Medical science is becoming aware of Zika as a serious viral infection with potentially dangerous consequences. Especially relevant are virus-induced congenital anomalies with permanent neurological sequelae. Originally considered to be a mild viral infection, it is now recognized contrarily as a dangerous disease affecting millions of people. Since its discovery seven decades ago, the virus has altered its structure and its consequences have become a major public health crisis. Sexual transmission of this disease has added to its virulence. Current research about Zika is focused on vaccine development.

REFERENCES

  1. World Health Organization. Date last accessed July 25, 2016. (http://www.who.int/mediacentre/news/statements/2016/emergency-committee-Zika-microcephaly/en/).
  2. Dick GW, Kitchen SF, Haddow AJ. Zika virus. I. Isolations and serological specificity. Trans R Soc Trop Med Hyg 1952; 46(5): 509–520.
  3. Bogoch II, Brady OJ, Kraemer MU, et al. Anticipating the international spread of Zika virus from Brazil. Lancet 2016; 387(10016): 335–336.
  4. Marchette NJ, Garcia R, Rudnick A. Isolation of Zika virus from Aedesaegypti mosquitoes in Malaysia. Am J Trop Med Hyg 1969; 18(3): 411–415.
  5. Lanciotti RS, Kosoy OL, Laven JJ, et al. Genetic and serologic properties of Zika virus associated with an epidemic, Yap State, Micronesia, 2007. Emerg Infect Dis 2008; 14(8): 1232-1239.
  6. Dyer O. Zika virus spreads across Americas as concerns mount over birth defects. BMJ 2015; 351: h6983. doi: 10.1136/bmj.h6983.
  7. Gatherer D, Kohl A. Zika virus: a previously slow pandemic spreads  rapidly through the Americas. J Gen Virol 2016; 97:269.
  8.   Simpson DI. Zika virus in man. Trans R Soc Trop Med Hyg 1964; 58:      335-338.
  9. Duffy MR, Chen TH, Hancock WT, et al. Zika virus outbreak on Yap Island, Federated States of Micronesia. N Engl. J Med 2009; 360(24): 2536-2543.
  10. Cao-Lormeau VM, Blake A, Mons S, et al. Gullain-Barre syndrome outbreak associated with Zika virus infection in French Polynesia: a case-control study. Lancet 2016; 387(10027): 1531-1539.
  11. Wang L, Valderramos SG, Wu A, et al. From Mosquitos to Humans: Genetic Evolution of Zika Virus. Cell Press 2016; 561-565.

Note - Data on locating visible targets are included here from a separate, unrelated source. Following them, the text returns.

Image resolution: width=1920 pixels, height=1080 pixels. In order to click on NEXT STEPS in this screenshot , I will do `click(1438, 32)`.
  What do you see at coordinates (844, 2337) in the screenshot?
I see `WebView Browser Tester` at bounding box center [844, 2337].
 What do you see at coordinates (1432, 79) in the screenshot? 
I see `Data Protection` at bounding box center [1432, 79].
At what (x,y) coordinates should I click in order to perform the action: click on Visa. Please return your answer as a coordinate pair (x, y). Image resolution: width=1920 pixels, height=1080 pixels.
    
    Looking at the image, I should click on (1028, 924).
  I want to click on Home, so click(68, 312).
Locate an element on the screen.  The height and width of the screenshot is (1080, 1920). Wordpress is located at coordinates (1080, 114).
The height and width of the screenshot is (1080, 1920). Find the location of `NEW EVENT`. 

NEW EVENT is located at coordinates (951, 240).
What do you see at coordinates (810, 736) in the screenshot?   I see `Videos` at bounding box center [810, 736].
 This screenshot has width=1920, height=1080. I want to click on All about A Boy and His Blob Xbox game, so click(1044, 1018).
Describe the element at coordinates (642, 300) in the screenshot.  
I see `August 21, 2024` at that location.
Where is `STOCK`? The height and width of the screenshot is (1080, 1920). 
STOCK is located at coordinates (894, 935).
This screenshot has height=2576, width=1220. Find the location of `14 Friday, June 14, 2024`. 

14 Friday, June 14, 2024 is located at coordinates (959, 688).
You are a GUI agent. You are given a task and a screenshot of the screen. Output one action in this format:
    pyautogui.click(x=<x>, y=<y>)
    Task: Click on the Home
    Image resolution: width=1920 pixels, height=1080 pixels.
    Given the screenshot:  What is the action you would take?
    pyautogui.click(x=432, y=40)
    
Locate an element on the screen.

  12. Centers for Disease Control and Prevention (CDC). Last seen July 25, 2016. http://www.cdc.gov/Zika/geo/united-states.html.
  13. Brasil P, Pereira JP , Gabaglia CR, et al. Zika virus infection in pregnant women in Rio de Janeiro—preliminary report. N Engl J Med 2016. Doi: 10.1056/NEJMoa1602412
  14. Saxena SK, Elahi A, Gadugu S, et al. Zika virus outbreak: an overview of the experimental therapeutics and treatment. Virus Disease 2016; 27(2): 111-115.